With a heavy heart and a prayer on their lips, hundreds of mourners gathered on Friday to pay their final respects to the six Sikhs gunned down by a white supremacist at a Gurdwara in Wisconsin.
Mourners gathered inside the Oak Creek High School gymnasium for the visitation and memorial service. Friends and family members brought the simple wooden caskets bearing the bodies of those killed into the school for their funeral.
The caskets were accompanied by some two dozen men, their heads covered in turbans. The men sang prayers during slow and emotional journeys from hearses to the gymnasium.
Flowers were arranged at the foot of each casket. Hundreds of people made their way inside. Everybody took off their shoes and covered their heads.
Worshippers were allowed back into the Gurdwara for the first time since Sunday's attack yesterday. United States Attorney General Eric Holder, deputed by US President Barack Obama, was to attend the memorial.
Wisconsin Governor Scott Walker was expected to be among the attendees.
The 40-year-old Wade Michael Page, an ex-army veteran, went on a shooting spree killing six Sikhs on Sunday before dying of a self-inflicted gun shot wound. A number of priests read the Sikh holy book in a rite honouring the dead called 'Akhand Path'.
Organisers distributed orange and black scarves. Prabhjot Singh, co-founder and trustee of the Sikh Coalition said that today's visitation represents a time of healing and paying respects for those killed in Sunday's attack on the Sikh Temple of Wisconsin.

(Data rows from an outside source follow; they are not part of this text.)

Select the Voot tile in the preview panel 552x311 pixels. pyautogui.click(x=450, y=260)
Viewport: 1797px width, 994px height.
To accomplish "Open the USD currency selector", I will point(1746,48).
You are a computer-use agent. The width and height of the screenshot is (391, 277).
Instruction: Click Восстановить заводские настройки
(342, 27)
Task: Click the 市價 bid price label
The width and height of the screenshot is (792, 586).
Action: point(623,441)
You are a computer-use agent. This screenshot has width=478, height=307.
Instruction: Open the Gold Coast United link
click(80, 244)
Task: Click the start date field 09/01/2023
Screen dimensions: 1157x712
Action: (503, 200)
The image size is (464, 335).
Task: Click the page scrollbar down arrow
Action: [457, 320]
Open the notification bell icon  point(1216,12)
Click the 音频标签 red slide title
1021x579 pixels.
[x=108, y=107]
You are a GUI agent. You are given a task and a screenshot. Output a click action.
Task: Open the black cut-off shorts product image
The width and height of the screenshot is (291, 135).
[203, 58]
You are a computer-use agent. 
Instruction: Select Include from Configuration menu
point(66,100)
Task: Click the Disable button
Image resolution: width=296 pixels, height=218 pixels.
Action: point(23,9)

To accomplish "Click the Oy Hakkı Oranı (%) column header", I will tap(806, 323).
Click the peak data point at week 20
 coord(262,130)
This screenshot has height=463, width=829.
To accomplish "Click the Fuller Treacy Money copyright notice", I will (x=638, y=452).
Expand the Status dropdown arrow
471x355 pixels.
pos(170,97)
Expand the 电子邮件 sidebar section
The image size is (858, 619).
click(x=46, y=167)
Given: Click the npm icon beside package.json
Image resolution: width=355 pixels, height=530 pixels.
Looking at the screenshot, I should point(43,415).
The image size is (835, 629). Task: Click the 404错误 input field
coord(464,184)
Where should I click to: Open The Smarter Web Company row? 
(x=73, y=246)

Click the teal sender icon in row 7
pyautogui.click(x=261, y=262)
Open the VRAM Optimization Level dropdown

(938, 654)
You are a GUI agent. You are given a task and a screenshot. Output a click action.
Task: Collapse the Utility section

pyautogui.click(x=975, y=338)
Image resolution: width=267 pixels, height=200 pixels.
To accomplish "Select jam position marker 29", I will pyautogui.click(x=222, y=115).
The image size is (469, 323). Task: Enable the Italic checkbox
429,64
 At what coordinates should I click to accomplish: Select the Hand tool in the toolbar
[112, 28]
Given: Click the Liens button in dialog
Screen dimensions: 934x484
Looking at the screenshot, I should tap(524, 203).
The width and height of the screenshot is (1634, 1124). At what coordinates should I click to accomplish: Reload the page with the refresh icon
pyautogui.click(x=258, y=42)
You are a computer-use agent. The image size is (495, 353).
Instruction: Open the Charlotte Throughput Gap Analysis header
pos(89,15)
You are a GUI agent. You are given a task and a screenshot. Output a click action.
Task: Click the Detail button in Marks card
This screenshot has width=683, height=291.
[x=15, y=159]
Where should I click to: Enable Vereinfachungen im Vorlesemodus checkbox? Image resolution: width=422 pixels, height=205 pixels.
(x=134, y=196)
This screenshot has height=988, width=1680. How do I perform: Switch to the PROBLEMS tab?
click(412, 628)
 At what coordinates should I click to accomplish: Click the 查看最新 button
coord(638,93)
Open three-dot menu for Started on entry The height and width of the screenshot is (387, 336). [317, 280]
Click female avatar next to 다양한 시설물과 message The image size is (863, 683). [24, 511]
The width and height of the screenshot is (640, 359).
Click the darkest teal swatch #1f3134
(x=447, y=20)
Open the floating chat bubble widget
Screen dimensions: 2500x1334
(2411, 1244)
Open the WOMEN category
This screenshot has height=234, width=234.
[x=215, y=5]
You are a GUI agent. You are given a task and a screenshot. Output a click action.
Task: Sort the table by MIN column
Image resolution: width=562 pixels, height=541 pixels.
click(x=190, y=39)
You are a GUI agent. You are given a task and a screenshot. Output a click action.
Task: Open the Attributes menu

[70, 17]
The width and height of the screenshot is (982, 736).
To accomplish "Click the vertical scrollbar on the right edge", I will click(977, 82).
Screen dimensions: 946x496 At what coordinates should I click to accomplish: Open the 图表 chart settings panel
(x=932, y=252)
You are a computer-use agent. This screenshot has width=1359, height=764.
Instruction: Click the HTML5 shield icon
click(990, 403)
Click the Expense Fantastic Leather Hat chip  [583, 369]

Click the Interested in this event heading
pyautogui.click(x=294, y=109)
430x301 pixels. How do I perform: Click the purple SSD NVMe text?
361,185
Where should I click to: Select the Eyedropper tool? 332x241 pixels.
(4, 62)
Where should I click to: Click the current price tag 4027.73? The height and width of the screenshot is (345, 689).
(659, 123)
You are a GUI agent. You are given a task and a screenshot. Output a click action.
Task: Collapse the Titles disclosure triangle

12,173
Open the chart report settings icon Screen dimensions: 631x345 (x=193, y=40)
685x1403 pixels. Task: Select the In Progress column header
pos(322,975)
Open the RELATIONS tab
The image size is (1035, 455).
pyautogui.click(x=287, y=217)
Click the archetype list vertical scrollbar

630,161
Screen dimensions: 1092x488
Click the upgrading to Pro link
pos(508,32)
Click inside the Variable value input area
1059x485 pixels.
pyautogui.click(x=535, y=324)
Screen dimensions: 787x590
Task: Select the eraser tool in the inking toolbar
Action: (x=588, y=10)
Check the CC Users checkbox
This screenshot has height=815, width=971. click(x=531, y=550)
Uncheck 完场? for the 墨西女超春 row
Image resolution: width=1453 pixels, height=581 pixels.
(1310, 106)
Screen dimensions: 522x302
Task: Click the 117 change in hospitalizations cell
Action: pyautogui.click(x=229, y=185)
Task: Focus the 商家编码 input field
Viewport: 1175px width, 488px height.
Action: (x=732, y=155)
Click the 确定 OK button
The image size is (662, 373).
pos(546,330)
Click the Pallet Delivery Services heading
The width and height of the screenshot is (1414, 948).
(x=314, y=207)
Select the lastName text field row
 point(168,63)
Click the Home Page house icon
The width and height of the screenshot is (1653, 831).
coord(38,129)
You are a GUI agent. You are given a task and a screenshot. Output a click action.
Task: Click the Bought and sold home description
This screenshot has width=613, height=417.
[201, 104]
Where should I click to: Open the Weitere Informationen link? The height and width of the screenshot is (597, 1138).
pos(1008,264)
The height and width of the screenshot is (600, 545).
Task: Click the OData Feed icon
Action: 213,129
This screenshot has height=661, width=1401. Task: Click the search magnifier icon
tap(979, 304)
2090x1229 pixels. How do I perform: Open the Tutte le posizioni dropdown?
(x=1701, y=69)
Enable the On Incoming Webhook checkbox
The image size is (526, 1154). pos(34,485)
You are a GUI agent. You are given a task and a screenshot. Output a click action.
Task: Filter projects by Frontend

"The religious ceremonies will be done privately over the next weeks," Singh was quoted by the Milwaukee Journal Sentinel as saying. "Not all of the victim families are here," he said. "Some are flying in from India."
Singh said it was 'very moving to see all Americans, Sikh Americans, white Americans, black Americans, together to pay their respects to Americans who have fallen'.
"Hate and the killer were not successful. He wanted to divide us and we came together," he said. A speaker at the ceremony told the mourners, "We are just here to pray for the departed souls. Everyone has to depart from this world."
The women were joined by the men, who chanted prayers as white sheets that adorned the top of each casket were pulled back, revealing the bodies of the dead.
Pictures of each of those killed were placed on stands above the casket. An American flag has been unfurled in the front of the gym, where the memorial was taking place, while a drummer kept up a soft, gentle beat.
The mourners honoured the memories of Satwant Singh Kaleka, 65, Paramjit Kaur, 41, Sita Singh, 41, Ranjit Singh, 49, Prakash Singh, 39, and Suveg Singh, 84. Three people, including a police officer, were critically injured in the shooting.
Four of the six dead in the rampage were Indian nationals.